StrategyPage has an article about the Ebola epidemic in the Congo. Over 1000 have died, and it is worried that refugees could spread the disease into Uganda.
Alas, terrorists (both Islamic and ordinary thugs) have been attacking clinics trying to treat folks there.
and they go into the real problem: Corruption.
Science magazine has an article about the epidemic also. They have been using a new vaccine to stop it from spreading.
The Democratic Republic of the Congo (DRC) will expand its use of the experimental Ebola vaccine that more than 110,000 have already received to try to stop an unusually stubborn outbreak of the disease. New vaccination strategies will attempt to reduce the security risks faced by health care workers in the outbreak region, which is home to nearly two dozen rebel groups—some of which have attacked response teams.
the problem? Not enough vaccine. The article notes that a partial dose would give protection, so that would enable medics to "stretch" the limited supply (we did the same thing in Africa when Measles vaccine first came out 40 years ago: we gave one third dose. One problem is that the vaccine wears off in 10 years, and if you gave it to children below 18 months it might not work because antibodies from their mom interfered with it. The good news is that those given the shot and who got measles usually didn't die of it).

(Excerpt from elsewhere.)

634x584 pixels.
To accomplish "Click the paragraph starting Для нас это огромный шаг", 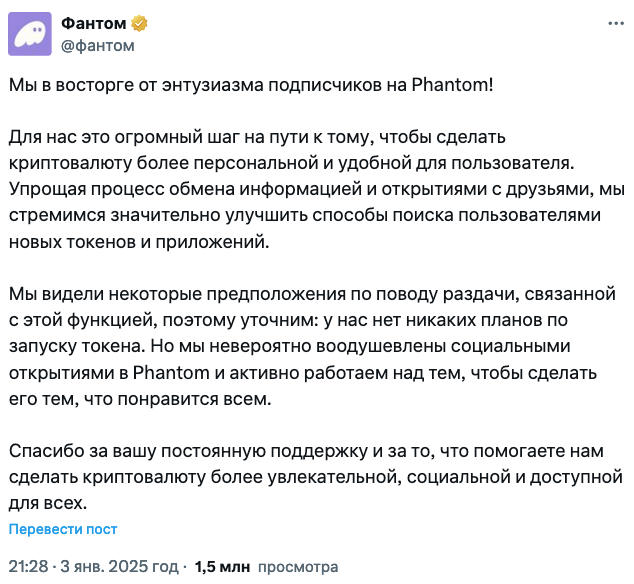I will [317, 190].
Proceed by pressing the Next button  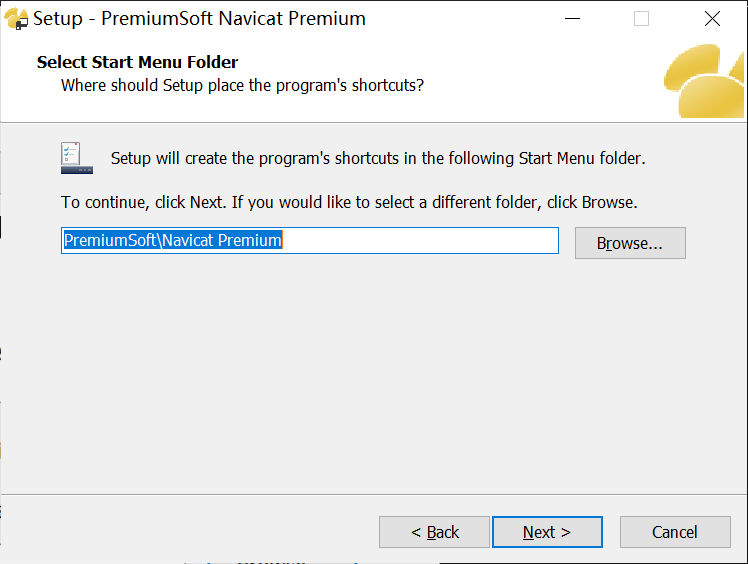[x=547, y=532]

One way the vaccine is being used is to give shots to contacts and to contacts of contacts: but it doesn't seem to be working here,
I wonder if this is maybe because not all cases are caught early enough or maybe because the large number in extended families/friends are not all found.
one note on those attacking clinics:
The WHO has been trying to use local folks in the outbreak: They would know the culture and be trusted (if they were the same tribe) whereas outsiders would tempt thugs and terrorists to rob and kidnap
"europeans" (i.e. non local people with paler complexions) for ransom.
but of course MSM only posts about "doctors without borders", not local folk or especially not about missionaries (either European or African) who risk their lives.
and since all black people look alike (Yes, I am being sarcastic), there is not a lot of information about the tribal componant in the victims or caregivers.
I worked in Liberia and Zimbabwe, but have little knowledge about the DRC or even Uganda.
The Harare Tribune says they are preparing for the disease if a traveler should bring it there. 96 people have been quarantined as contacts but so far no one has come down with the disease.